L’analyse de durée comme outil d’analyse privilégié des

parcours sportifs

Les données utilisées en équitation et en natation sont longitudinales. Elles concernent au moins six saisons sportives consécutives. Comme la durée moyenne des parcours est inférieure à quatre saisons sportives, cette période d’observation est suffisante pour mener des analyses longitudinales intéressantes.

Adopter le parcours sportif comme unité d’analyse nécessite de changer d’outils d’analyse. Les indicateurs inspirés des indicateurs démographiques classiques ne peuvent être utilisés que pour des événements simples et non pour des objets d’analyse plus complexes tels que les parcours. Le développement des techniques d’analyses longitudinales met à notre disposition de nouveaux outils permettant l’analyse des parcours, comme l’analyse de durée.

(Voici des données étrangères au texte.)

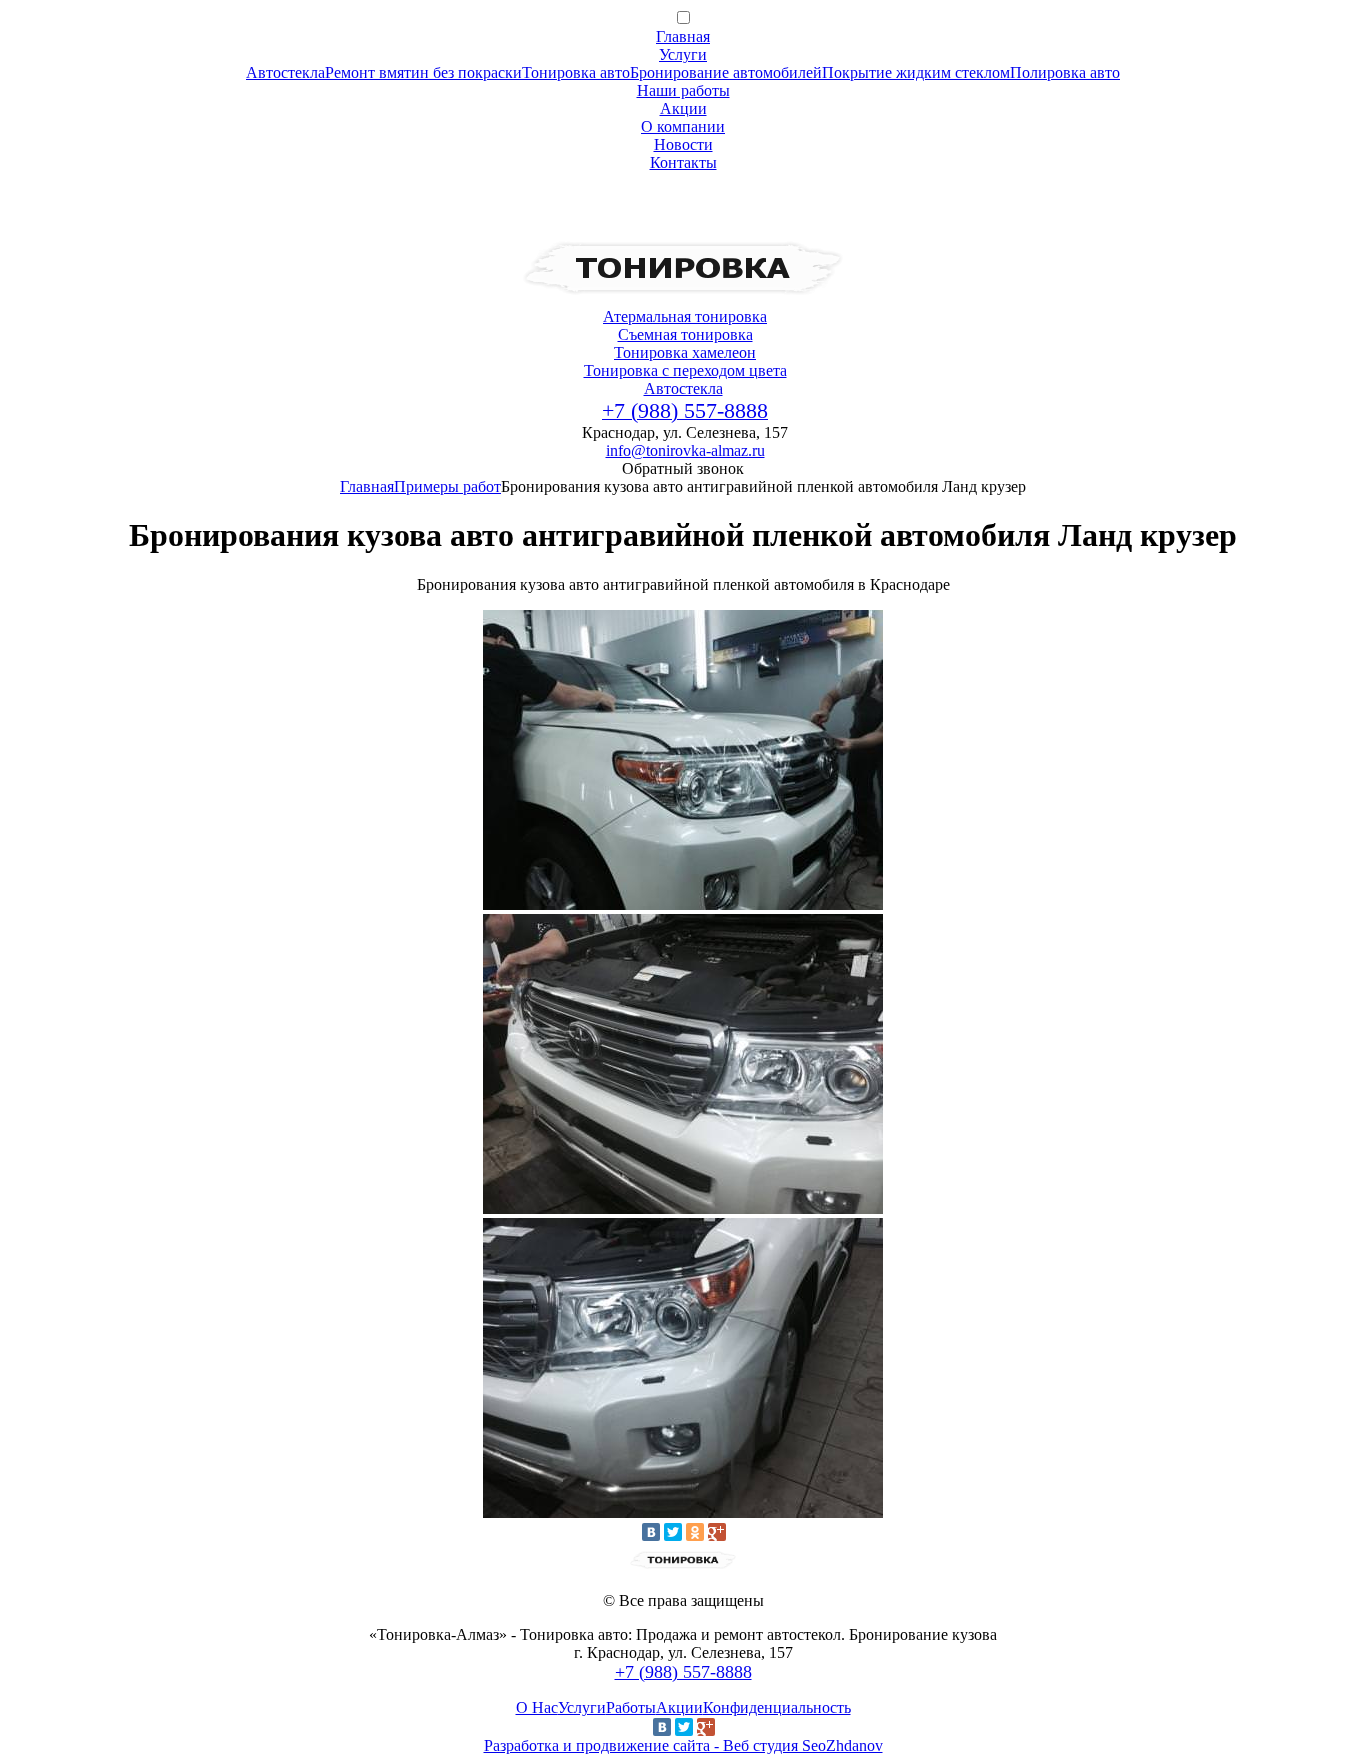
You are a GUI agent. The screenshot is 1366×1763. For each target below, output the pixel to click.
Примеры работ (447, 486)
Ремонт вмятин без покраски (423, 72)
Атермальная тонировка (685, 316)
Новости (683, 144)
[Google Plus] (717, 1532)
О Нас (537, 1707)
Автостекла (285, 72)
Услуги (683, 54)
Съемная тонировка (685, 334)
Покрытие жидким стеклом (916, 72)
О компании (683, 126)
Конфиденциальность (777, 1707)
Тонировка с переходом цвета (685, 370)
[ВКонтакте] (651, 1532)
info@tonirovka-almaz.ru (685, 450)
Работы (631, 1707)
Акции (683, 108)
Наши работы (683, 90)
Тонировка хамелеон (685, 352)
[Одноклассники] (695, 1532)
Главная (683, 36)
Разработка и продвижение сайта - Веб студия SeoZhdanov (683, 1745)
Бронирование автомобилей (726, 72)
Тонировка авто (576, 72)
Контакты (683, 162)
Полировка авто (1065, 72)
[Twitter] (673, 1532)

L’analyse de durée permet en effet de dépasser l’analyse descriptive en produisant des modèles explicatifs de la durée passée dans un état donné. La durée passée dans un état donné représente en quelque sorte un parcours. La diversité des parcours dépend de celle des événements que l’on peut intégrer à ces parcours. Ainsi non seulement l’analyse de durée s’inscrit dans une perspective d’analyse strictement longitudinale, mais elle permet l’étude des interactions entre les différents événements des parcours et donc la levée de l’hypothèse d’indépendance entre les événements de parcours. Enfin, elle permet d’intégrer et d’étudier un nombre plus important d’événements de parcours.

Pour toutes ces raisons, nous avons choisi d’aller plus loin en proposant d’étudier grâce à l’analyse de durée les facteurs d’engagement ou de désengagement de la pratique sportive.